Example 3 detection of the bacteriostatic Activity of the bovine antimicrobial peptide Interleukin 2 fusion protein (FBAPIL2)

Determination of bovine antimicrobial peptide Interleukin 2 fusion protein FBAPIL2 on Escherichia coli Standard (G)^-) (hereinafter abbreviated as S-G)^-) Escherichia coli resistant bacterium (G)^-) (hereinafter abbreviated as R-G)^-) Staphylococcus aureus (G)⁺) (hereinafter abbreviated as S-G)⁺) Staphylococcus aureus resistant bacterium (G)⁺) (hereinafter abbreviated as R-G)⁺) The specific method for inhibiting bacteria is as follows:

the 4 bacterial strains were first activated by inoculation and cultured in exponential growth phase (OD)₆₀₀About 0.5), and then diluted to OD with LB medium₆₀₀About 0.005, the diluted inoculum was inoculated into 96-well cell culture plates, 100. mu.L per well, one bacterium per 96-well cell culture plate.

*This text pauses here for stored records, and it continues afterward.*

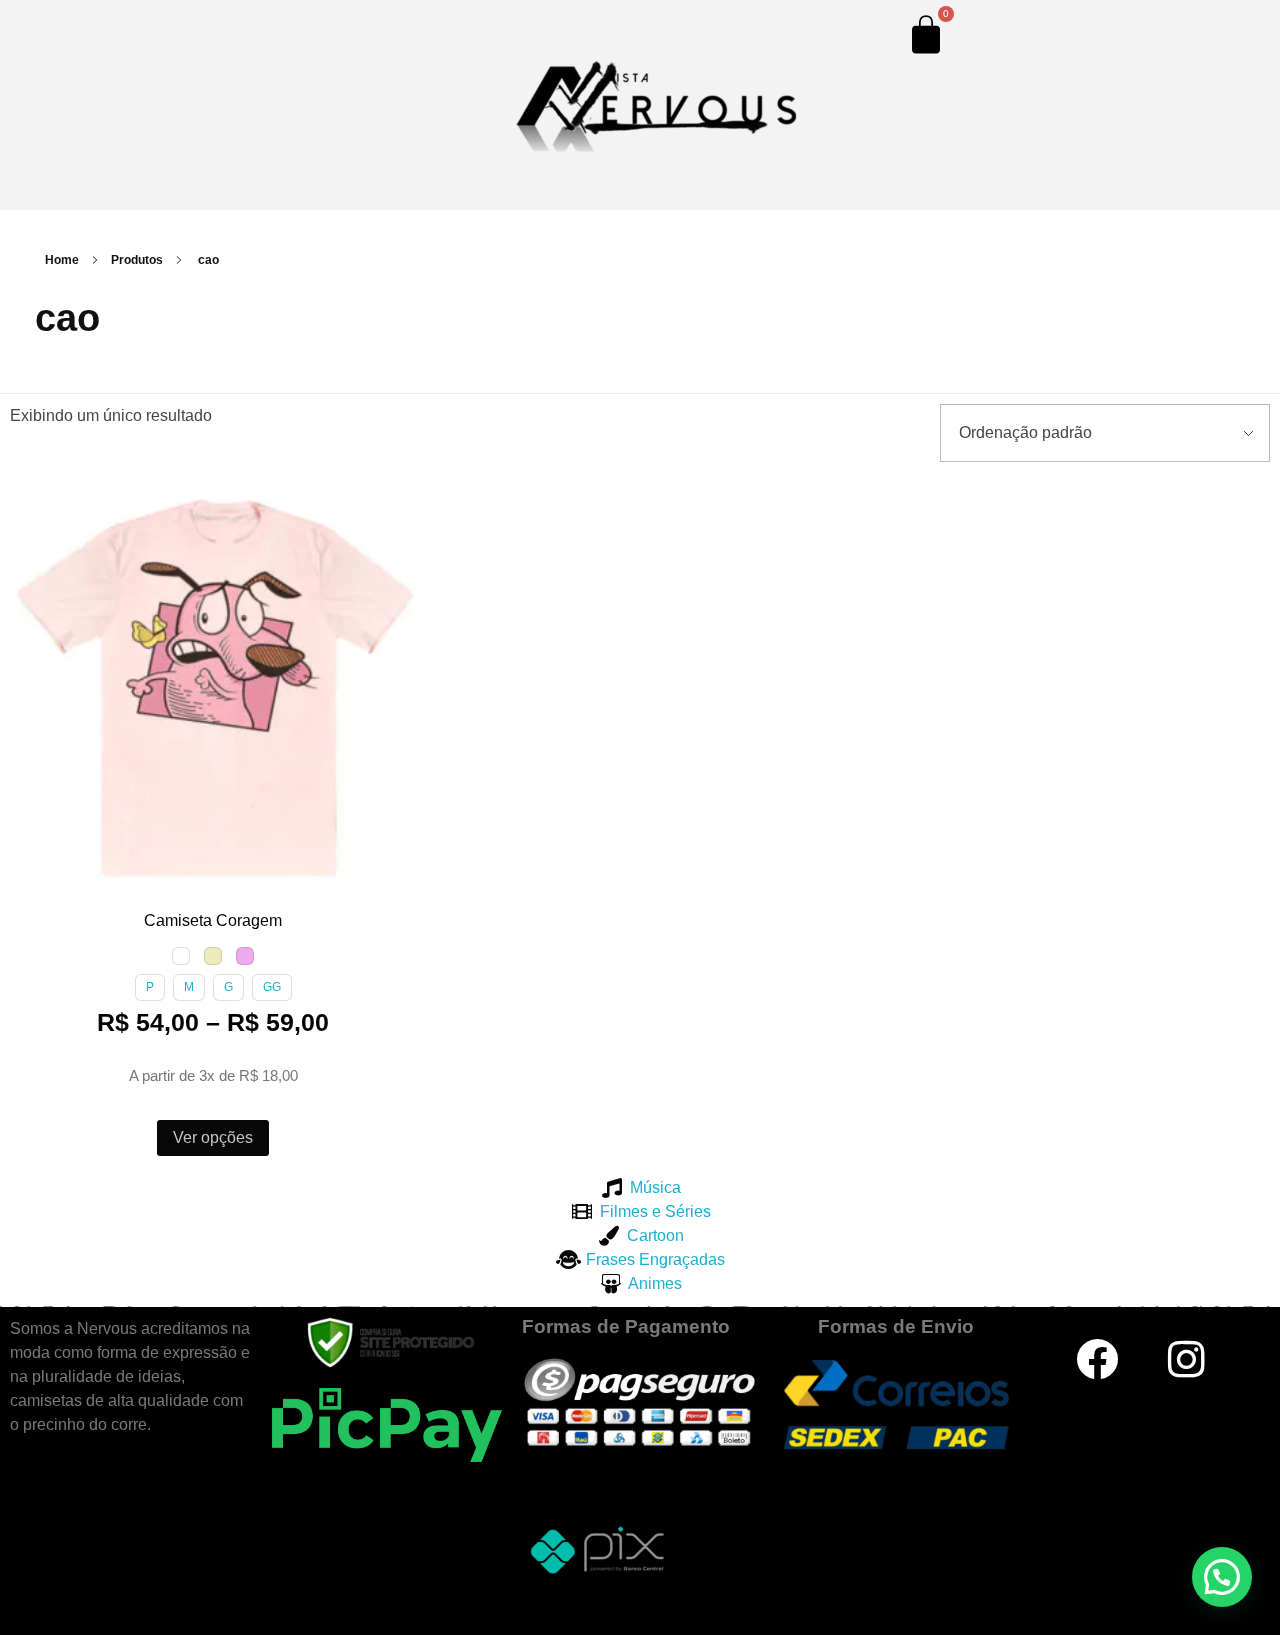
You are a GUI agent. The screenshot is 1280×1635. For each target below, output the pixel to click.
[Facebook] (1097, 1359)
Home (62, 260)
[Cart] (926, 34)
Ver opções (213, 1137)
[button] (29, 500)
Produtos (137, 260)
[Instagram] (1186, 1359)
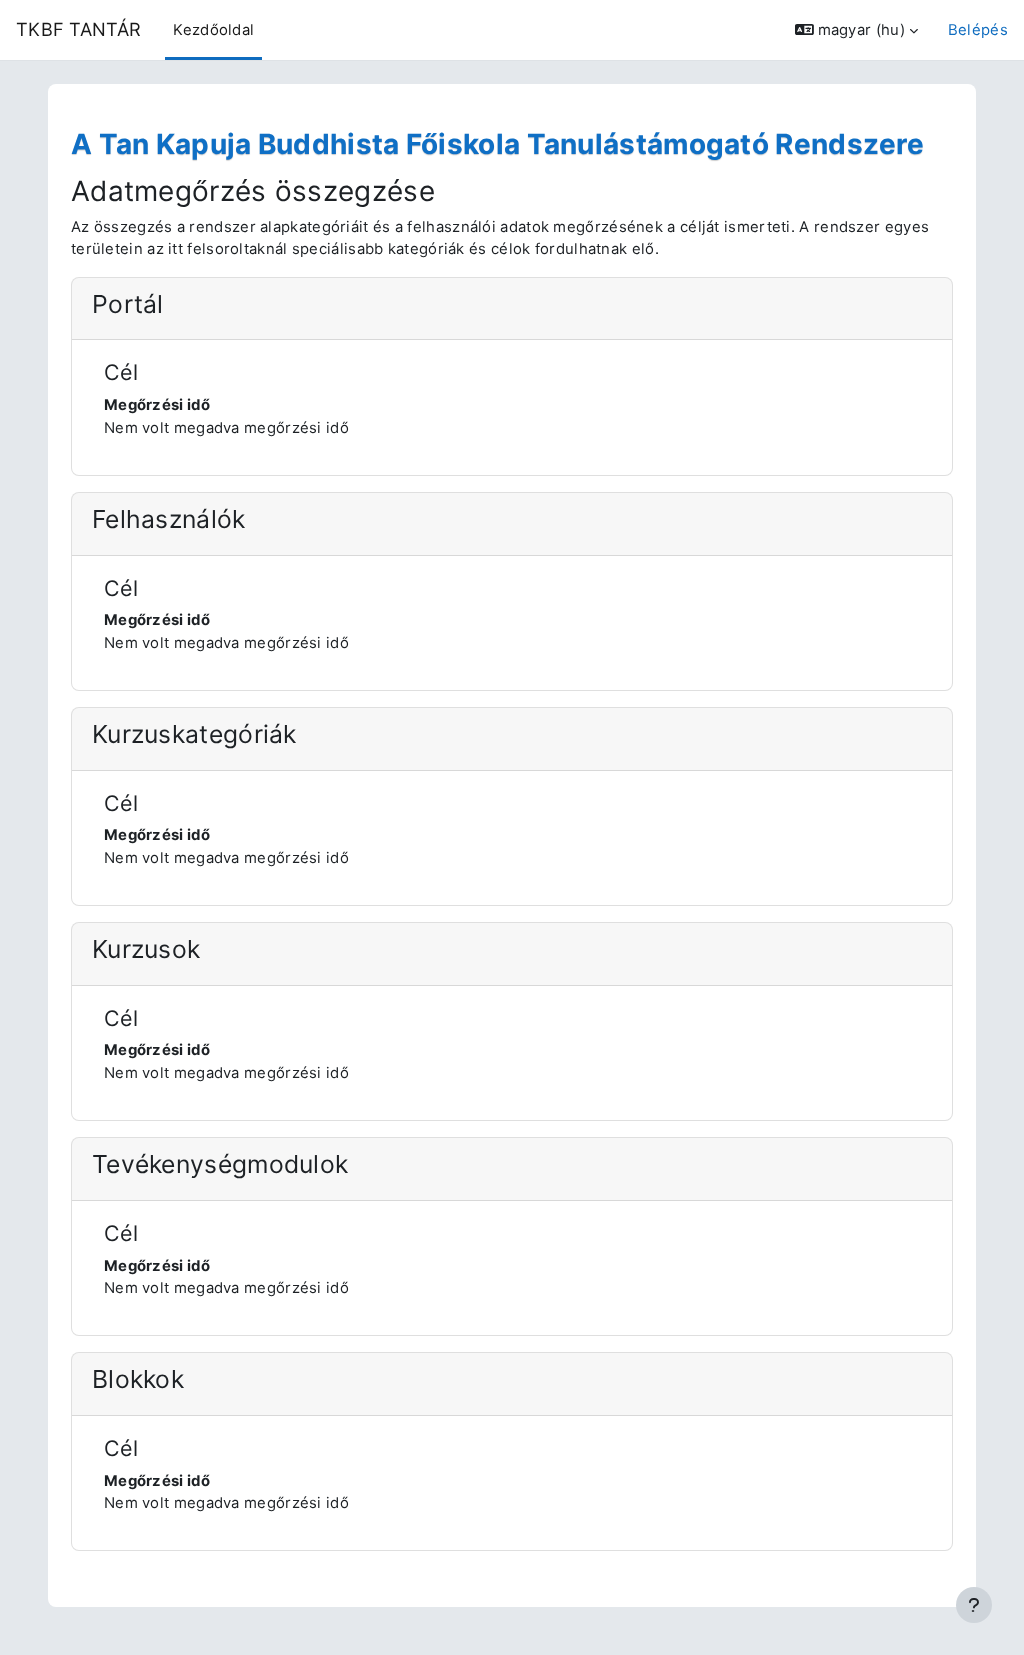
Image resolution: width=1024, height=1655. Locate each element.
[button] (856, 30)
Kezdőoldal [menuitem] (213, 30)
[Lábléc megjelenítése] (974, 1605)
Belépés (978, 30)
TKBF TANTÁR (78, 29)
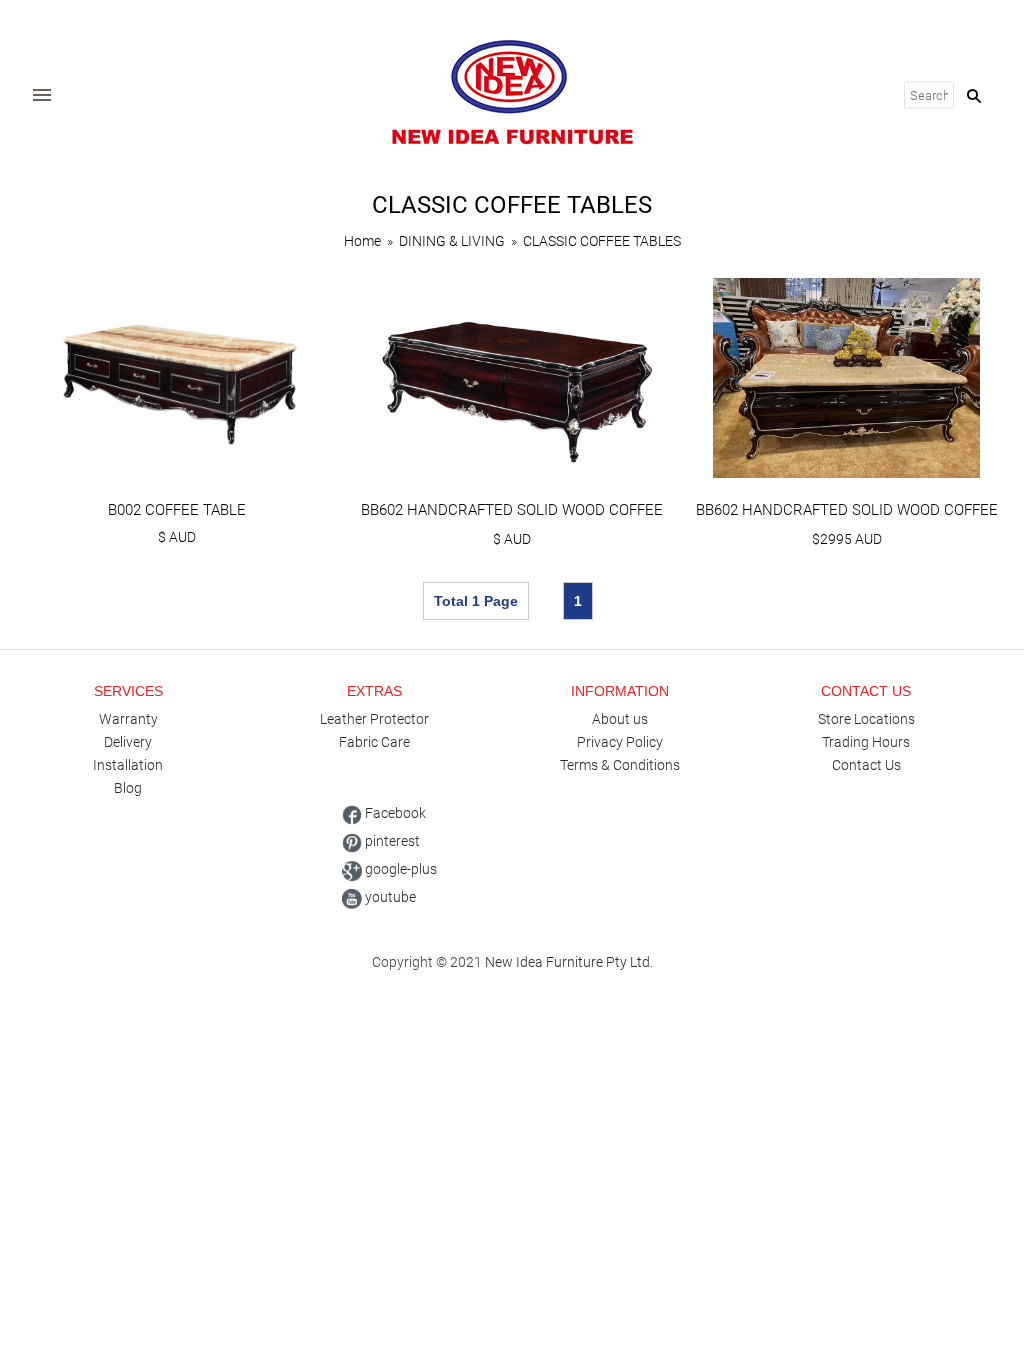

The 96 well cell culture plates containing bacteria were treated as follows: adding 100 mu L of sample liquid into the experimental holes, and gently mixing uniformly, wherein each sample is provided with 3 repeated holes;

wherein the sample liquid was SG2B fermentation supernatant (i.e., untreated SG2B fermentation supernatant), trypsin-treated SG2B fermentation supernatant, pepsin-treated SG2B fermentation supernatant obtained in steps 1 and 2 of example 2, and SG fermentation supernatant, trypsin-treated SG fermentation supernatant and pepsin-treated SG fermentation supernatant obtained in steps 1 and 2 of example 2 were used as the respective empty controls.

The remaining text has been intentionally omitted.